### What the task requires
Scan the data below for the string "page". Show every line where it turns up.

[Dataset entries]
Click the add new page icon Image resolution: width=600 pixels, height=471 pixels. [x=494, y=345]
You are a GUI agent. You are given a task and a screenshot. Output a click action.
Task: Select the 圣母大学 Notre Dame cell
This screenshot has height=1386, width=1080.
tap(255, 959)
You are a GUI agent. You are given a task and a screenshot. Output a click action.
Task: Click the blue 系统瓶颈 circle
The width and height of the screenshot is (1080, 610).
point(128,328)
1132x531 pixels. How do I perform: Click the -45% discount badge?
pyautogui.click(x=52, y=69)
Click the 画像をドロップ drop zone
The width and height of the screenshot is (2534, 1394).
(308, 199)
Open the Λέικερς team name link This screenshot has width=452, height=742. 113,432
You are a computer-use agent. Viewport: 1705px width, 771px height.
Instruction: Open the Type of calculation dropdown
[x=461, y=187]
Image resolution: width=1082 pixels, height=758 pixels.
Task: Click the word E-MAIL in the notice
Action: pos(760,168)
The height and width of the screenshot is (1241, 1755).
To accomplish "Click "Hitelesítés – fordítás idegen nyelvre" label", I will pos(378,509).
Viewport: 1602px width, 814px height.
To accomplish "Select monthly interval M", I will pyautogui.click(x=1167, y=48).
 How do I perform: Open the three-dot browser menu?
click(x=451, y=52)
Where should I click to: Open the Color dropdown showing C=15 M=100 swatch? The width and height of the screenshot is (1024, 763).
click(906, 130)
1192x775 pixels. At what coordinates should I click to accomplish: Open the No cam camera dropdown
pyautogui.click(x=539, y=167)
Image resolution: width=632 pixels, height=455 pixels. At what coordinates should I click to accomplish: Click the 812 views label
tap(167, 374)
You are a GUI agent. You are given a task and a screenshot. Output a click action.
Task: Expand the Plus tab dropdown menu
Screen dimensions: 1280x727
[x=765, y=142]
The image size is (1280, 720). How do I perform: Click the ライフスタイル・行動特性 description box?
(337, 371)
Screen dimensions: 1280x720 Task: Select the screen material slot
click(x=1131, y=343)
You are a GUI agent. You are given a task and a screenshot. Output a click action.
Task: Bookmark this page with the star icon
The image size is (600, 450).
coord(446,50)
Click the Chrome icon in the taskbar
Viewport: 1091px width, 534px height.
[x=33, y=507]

### Output for this exercise
Click the add new page icon Image resolution: width=600 pixels, height=471 pixels. [x=494, y=345]
Task: Bookmark this page with the star icon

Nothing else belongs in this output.